Media Event with Architect Daniel Libeskind
Award-winning architect Daniel Libeskind, designer of the Jewish Museum in Berlin, will meet with reporters to discuss his work on Tuesday, Nov. 9, at 10 a.m. in the Main Gallery of Yale University’s Art and Architecture Building, 180 York St.
Reporters wishing to meet with Libeskind, who is the Louis I. Kahn Visiting Professor of Architectural Design at Yale this semester, should contact the Yale Office of Public Affairs.
The Jewish Museum in Berlin, considered one of the most important buildings of the 1990s, is featured in “The Work of Daniel Libeskind: Two Museums and a Garden,” an exhibition currently on display in the Main Gallery. The exhibit includes drawings, photographs and models of the Jewish Museum and the Felix Nussbaum Museum in Osnabrueck, Germany. Dominating the gallery is a full-scale model of part of the Jewish Museum’s E.T.A. Hoffman Garden, with 17 tilted columns arranged in an ominous grid. The exhibit will remain on view until Nov. 19.
“When I was invited by the Berlin Senate in 1988 to participate in this competition for the Jewish Museum,” Libeskind said, “I felt that this was not a program I had to invent or a building I had to research, rather one in which I was implicated from the beginning, having lost most of my family in the Holocaust and myself having been born only a few hundred kilometers east of Berlin in Lodz, Poland.”
Thousands of visitors have toured the still-empty Jewish Museum building, whose design reflects the history of the Jewish community of Germany. The museum will eventually display art, artifacts and historical documents.

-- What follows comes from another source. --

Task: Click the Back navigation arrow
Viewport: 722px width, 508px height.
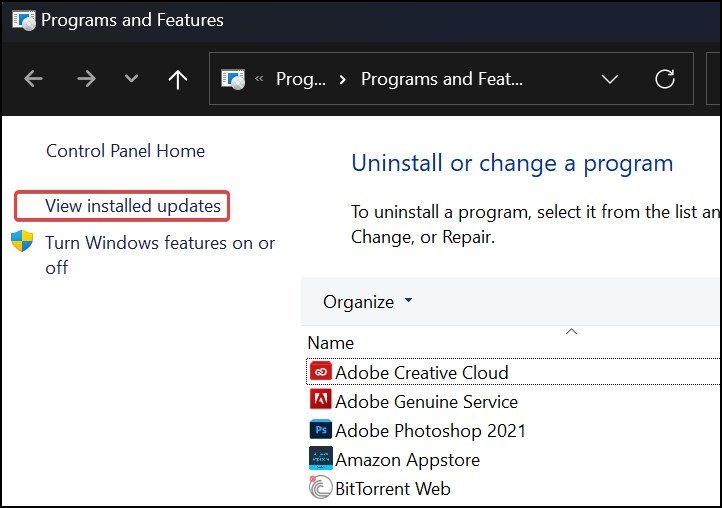Action: (x=34, y=79)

Libeskind will give two public addresses at Yale: one to the Architecture School community at 6:30 p.m., Monday, Nov. 8, in Hastings Hall, 180 York St.; and the second to a general audience on “The Ethics of Memorializing: the Jewish Museum in Berlin,” Tuesday, Nov. 9, at 7:30 p.m. in the Levinson Auditorium of Yale Law School, 127 Wall St. Both talks are open to the media.
Born in Poland in 1946, Libeskind came to the United States in 1960. After studying music in Israel, he earned a degree in architecture from Cooper Union (1970) and an advanced degree in the history and theory of architecture from Essex University in England (1972). He headed the Department of Architecture at Cranbrook Academy of Art in Michigan, 1978-1985, and then founded and directed Architecture Intermundium, a private non-profit institute for architecture and urbanism in Milan, Italy.
Widely known and highly regarded for his theoretical approach to architecture, Libeskind began to design buildings only about 10 years ago. Since then he has been awarded numerous prizes, including the 1999 Deutsche Architekturpreis, the 1996 American Academy of Arts and Letters Award for Architecture, and First Prize of the Leone di Pietra at the Venice Biennale. His architectural practice is based in Berlin, but his projects extend around the globe.
Libeskind’s studio is currently working on designs for a Jewish Museum in San Francisco and a spiral extension to the Victoria and Albert Museum in London; the Imperial War Museum in Manchester, England; and the Colleges of Public Administration, Teaching, and Art and Architecture in Guadalajara, Mexico.